Love Those Search Engines

I decided on a whim to look up my grandfather. He passed away long ago, and I was curious about what the Internet would uncover. It’s actually because I’m killing time while KDP manipulates my files.

So I put in “Paul Seidel Pittsburgh PA” to begin.

The search results were quick: “We found Patricia Seidel.”

Who is Patricia Seidel, and why is she coming up when I’m searching for Paul?

Besides Patricia, I found Paul Seipel and Mary Seidel. They did also find Paul Seidel, but not nearly as often as Patricia Seidel. She, I thought, must be amazingly popular or mourned.

I decided that I would add “obit” to see how results changed. That made a fundamental difference; besides adding Robert Seidel to the results, John, and Jonathan, I was also presented with the latest in Pennsylvania obituaries, and Harrisburg, PA. All references to Paul Seidel were now gone, except in my query.

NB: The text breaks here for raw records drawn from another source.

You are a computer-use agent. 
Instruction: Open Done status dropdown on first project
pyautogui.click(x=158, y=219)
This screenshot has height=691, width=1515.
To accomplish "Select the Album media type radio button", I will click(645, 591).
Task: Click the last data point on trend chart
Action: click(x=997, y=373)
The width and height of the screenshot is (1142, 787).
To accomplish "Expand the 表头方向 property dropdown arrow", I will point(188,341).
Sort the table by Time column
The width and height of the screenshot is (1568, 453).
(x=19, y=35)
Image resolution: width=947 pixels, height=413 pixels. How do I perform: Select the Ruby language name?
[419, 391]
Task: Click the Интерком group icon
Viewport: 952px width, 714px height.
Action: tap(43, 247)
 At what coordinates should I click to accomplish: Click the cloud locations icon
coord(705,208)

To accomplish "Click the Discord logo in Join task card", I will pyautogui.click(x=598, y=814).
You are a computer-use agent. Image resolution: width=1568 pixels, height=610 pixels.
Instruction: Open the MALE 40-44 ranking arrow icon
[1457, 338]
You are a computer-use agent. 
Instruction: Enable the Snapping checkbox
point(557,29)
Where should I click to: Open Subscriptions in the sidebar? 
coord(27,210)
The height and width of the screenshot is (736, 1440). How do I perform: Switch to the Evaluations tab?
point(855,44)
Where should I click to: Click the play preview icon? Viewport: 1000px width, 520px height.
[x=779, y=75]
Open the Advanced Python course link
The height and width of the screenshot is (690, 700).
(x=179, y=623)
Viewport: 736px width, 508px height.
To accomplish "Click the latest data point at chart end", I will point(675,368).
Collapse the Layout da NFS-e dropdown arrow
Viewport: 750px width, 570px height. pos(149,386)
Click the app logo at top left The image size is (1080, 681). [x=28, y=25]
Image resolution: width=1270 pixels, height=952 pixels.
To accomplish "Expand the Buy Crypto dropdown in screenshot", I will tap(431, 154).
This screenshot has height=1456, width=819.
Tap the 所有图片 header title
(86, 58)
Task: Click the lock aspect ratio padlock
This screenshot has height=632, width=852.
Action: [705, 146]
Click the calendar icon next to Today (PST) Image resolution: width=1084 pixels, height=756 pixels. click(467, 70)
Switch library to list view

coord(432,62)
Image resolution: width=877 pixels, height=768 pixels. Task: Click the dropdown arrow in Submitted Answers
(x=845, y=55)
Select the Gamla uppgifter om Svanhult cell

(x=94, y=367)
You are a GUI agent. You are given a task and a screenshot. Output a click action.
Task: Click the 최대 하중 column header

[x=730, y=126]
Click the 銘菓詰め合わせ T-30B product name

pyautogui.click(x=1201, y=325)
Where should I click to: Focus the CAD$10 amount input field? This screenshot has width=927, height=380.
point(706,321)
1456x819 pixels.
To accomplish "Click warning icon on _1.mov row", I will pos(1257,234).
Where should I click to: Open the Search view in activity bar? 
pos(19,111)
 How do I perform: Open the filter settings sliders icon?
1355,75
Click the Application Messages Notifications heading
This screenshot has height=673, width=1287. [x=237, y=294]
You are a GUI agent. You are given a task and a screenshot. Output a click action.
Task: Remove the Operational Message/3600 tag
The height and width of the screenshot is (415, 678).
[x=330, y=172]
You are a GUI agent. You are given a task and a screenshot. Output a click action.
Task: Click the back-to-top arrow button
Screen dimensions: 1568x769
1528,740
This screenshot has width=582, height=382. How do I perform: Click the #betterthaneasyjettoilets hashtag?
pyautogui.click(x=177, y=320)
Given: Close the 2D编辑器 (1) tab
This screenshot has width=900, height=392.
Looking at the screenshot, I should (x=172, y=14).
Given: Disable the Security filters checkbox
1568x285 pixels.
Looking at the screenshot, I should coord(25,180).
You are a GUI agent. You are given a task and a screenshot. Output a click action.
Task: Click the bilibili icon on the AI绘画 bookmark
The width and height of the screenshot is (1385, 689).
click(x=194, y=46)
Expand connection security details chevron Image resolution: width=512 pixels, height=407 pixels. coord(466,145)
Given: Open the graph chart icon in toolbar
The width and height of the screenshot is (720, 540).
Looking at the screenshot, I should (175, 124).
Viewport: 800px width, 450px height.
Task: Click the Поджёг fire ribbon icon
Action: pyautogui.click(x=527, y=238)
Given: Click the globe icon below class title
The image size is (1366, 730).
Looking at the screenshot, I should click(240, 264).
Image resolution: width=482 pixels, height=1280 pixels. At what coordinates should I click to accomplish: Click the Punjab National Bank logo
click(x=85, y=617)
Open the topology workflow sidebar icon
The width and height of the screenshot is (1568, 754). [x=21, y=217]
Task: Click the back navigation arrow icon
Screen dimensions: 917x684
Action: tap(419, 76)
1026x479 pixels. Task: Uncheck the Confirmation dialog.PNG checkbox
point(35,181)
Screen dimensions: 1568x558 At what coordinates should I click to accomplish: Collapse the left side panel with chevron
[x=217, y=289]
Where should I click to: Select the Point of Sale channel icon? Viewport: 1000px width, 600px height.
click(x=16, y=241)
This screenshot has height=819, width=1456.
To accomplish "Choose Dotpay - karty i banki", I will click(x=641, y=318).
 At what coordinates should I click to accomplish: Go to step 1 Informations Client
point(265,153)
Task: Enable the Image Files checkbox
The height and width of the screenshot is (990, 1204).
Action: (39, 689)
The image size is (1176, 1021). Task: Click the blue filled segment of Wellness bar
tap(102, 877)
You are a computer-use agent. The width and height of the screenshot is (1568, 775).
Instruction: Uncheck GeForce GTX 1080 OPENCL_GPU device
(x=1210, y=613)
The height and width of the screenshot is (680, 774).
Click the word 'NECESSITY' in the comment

Other variations were tried. So were other search engines. None of it mattered; they had found the results they wanted to present. It’s too bad it didn’t match what I wanted to find. Google was best, coming up with an ad for Family Tree that had seventy-nine death records for Paul Seidel. A few of them were in Pennsylvania. Besides that on Google, though, they found Suzanne Seidel for me – just in case I really wanted to find her, I guess – and Paul Uranker. Paul Uranker was Jayne Seidel’s brother. Boy, that cleared up a lot for me. I always wondered about good ol’ Paul and Jayne, and their relationship, although I never knew her last name was the same as mine. You learn something new, you know?

Google also gave us the results for the Railway Journal for some specific date and month that mentioned St. Paul. Grandpa Paul was a good guy who drank a lot of Iron City beers, worked for Montgomery Ward, smoked packs and packs of Pall Mall cigarettes, and rooted for the Steelers and Pirates on TV, but I never heard anyone call him a saint.